Begin Record extracts

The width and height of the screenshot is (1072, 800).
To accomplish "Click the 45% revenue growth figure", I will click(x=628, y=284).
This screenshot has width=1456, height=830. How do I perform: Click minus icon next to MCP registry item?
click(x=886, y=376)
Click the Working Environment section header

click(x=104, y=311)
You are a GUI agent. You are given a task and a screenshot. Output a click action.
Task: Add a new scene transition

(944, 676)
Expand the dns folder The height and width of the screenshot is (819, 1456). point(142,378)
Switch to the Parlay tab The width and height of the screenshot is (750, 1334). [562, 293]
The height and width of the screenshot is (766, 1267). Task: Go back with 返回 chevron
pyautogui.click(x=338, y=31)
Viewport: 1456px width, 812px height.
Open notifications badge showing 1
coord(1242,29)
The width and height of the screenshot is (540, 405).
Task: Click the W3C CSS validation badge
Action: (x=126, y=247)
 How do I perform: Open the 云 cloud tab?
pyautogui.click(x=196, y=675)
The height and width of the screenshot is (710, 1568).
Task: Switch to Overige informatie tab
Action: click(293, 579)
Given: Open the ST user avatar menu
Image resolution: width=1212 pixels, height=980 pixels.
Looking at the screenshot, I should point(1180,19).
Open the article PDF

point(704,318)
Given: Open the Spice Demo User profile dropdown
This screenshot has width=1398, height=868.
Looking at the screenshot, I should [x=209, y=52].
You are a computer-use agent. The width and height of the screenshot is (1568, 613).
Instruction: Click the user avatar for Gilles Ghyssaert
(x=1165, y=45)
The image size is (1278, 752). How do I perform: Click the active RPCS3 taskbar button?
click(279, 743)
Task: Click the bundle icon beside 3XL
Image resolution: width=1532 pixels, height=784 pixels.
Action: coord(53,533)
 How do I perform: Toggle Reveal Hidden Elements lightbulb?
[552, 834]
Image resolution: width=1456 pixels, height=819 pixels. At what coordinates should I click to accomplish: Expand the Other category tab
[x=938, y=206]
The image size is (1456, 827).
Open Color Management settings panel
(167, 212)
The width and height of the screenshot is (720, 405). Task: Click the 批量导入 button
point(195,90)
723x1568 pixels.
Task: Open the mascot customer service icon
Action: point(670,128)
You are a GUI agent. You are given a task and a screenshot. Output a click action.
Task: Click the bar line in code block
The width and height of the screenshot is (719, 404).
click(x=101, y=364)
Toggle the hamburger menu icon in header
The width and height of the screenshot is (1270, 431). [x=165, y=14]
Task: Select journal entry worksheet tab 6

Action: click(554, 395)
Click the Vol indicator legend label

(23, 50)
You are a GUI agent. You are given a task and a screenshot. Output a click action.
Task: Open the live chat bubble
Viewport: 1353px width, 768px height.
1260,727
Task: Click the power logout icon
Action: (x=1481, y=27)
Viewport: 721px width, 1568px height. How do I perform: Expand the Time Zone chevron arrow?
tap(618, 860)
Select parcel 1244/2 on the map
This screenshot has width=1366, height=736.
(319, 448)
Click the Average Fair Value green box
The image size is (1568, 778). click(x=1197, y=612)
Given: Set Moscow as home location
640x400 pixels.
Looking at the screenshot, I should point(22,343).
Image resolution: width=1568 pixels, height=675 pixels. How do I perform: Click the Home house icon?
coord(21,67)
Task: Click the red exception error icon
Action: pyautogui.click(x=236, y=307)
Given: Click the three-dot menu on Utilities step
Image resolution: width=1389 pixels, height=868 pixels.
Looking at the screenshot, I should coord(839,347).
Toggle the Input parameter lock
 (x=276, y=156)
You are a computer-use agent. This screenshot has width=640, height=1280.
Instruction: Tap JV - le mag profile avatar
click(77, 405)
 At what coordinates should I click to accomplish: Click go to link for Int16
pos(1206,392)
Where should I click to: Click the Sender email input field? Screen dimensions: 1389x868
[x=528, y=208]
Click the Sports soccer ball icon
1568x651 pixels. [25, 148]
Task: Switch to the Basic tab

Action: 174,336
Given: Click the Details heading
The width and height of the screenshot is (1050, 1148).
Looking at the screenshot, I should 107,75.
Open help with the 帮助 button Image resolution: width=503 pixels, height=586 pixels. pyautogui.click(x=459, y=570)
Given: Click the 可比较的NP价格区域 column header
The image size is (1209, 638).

End Record extracts

*Request*
Reproduce every line of the material above without changing anything.

*Answer to this exercise*
The width and height of the screenshot is (1072, 800).
To accomplish "Click the 45% revenue growth figure", I will click(x=628, y=284).
This screenshot has width=1456, height=830. How do I perform: Click minus icon next to MCP registry item?
click(x=886, y=376)
Click the Working Environment section header

click(x=104, y=311)
You are a GUI agent. You are given a task and a screenshot. Output a click action.
Task: Add a new scene transition

(944, 676)
Expand the dns folder The height and width of the screenshot is (819, 1456). point(142,378)
Switch to the Parlay tab The width and height of the screenshot is (750, 1334). [562, 293]
The height and width of the screenshot is (766, 1267). Task: Go back with 返回 chevron
pyautogui.click(x=338, y=31)
Viewport: 1456px width, 812px height.
Open notifications badge showing 1
coord(1242,29)
The width and height of the screenshot is (540, 405).
Task: Click the W3C CSS validation badge
Action: (x=126, y=247)
 How do I perform: Open the 云 cloud tab?
pyautogui.click(x=196, y=675)
The height and width of the screenshot is (710, 1568).
Task: Switch to Overige informatie tab
Action: click(293, 579)
Given: Open the ST user avatar menu
Image resolution: width=1212 pixels, height=980 pixels.
Looking at the screenshot, I should point(1180,19).
Open the article PDF

point(704,318)
Given: Open the Spice Demo User profile dropdown
This screenshot has width=1398, height=868.
Looking at the screenshot, I should [x=209, y=52].
You are a computer-use agent. The width and height of the screenshot is (1568, 613).
Instruction: Click the user avatar for Gilles Ghyssaert
(x=1165, y=45)
The image size is (1278, 752). How do I perform: Click the active RPCS3 taskbar button?
click(279, 743)
Task: Click the bundle icon beside 3XL
Image resolution: width=1532 pixels, height=784 pixels.
Action: coord(53,533)
 How do I perform: Toggle Reveal Hidden Elements lightbulb?
[552, 834]
Image resolution: width=1456 pixels, height=819 pixels. At what coordinates should I click to accomplish: Expand the Other category tab
[x=938, y=206]
The image size is (1456, 827).
Open Color Management settings panel
(167, 212)
The width and height of the screenshot is (720, 405). Task: Click the 批量导入 button
point(195,90)
723x1568 pixels.
Task: Open the mascot customer service icon
Action: point(670,128)
You are a GUI agent. You are given a task and a screenshot. Output a click action.
Task: Click the bar line in code block
The width and height of the screenshot is (719, 404).
click(x=101, y=364)
Toggle the hamburger menu icon in header
The width and height of the screenshot is (1270, 431). [x=165, y=14]
Task: Select journal entry worksheet tab 6

Action: click(554, 395)
Click the Vol indicator legend label

(23, 50)
You are a GUI agent. You are given a task and a screenshot. Output a click action.
Task: Open the live chat bubble
Viewport: 1353px width, 768px height.
1260,727
Task: Click the power logout icon
Action: (x=1481, y=27)
Viewport: 721px width, 1568px height. How do I perform: Expand the Time Zone chevron arrow?
tap(618, 860)
Select parcel 1244/2 on the map
This screenshot has width=1366, height=736.
(319, 448)
Click the Average Fair Value green box
The image size is (1568, 778). click(x=1197, y=612)
Given: Set Moscow as home location
640x400 pixels.
Looking at the screenshot, I should point(22,343).
Image resolution: width=1568 pixels, height=675 pixels. How do I perform: Click the Home house icon?
coord(21,67)
Task: Click the red exception error icon
Action: pyautogui.click(x=236, y=307)
Given: Click the three-dot menu on Utilities step
Image resolution: width=1389 pixels, height=868 pixels.
Looking at the screenshot, I should coord(839,347).
Toggle the Input parameter lock
 (x=276, y=156)
You are a computer-use agent. This screenshot has width=640, height=1280.
Instruction: Tap JV - le mag profile avatar
click(77, 405)
 At what coordinates should I click to accomplish: Click go to link for Int16
pos(1206,392)
Where should I click to: Click the Sender email input field? Screen dimensions: 1389x868
[x=528, y=208]
Click the Sports soccer ball icon
1568x651 pixels. [25, 148]
Task: Switch to the Basic tab

Action: 174,336
Given: Click the Details heading
The width and height of the screenshot is (1050, 1148).
Looking at the screenshot, I should 107,75.
Open help with the 帮助 button Image resolution: width=503 pixels, height=586 pixels. pyautogui.click(x=459, y=570)
Given: Click the 可比较的NP价格区域 column header
The image size is (1209, 638).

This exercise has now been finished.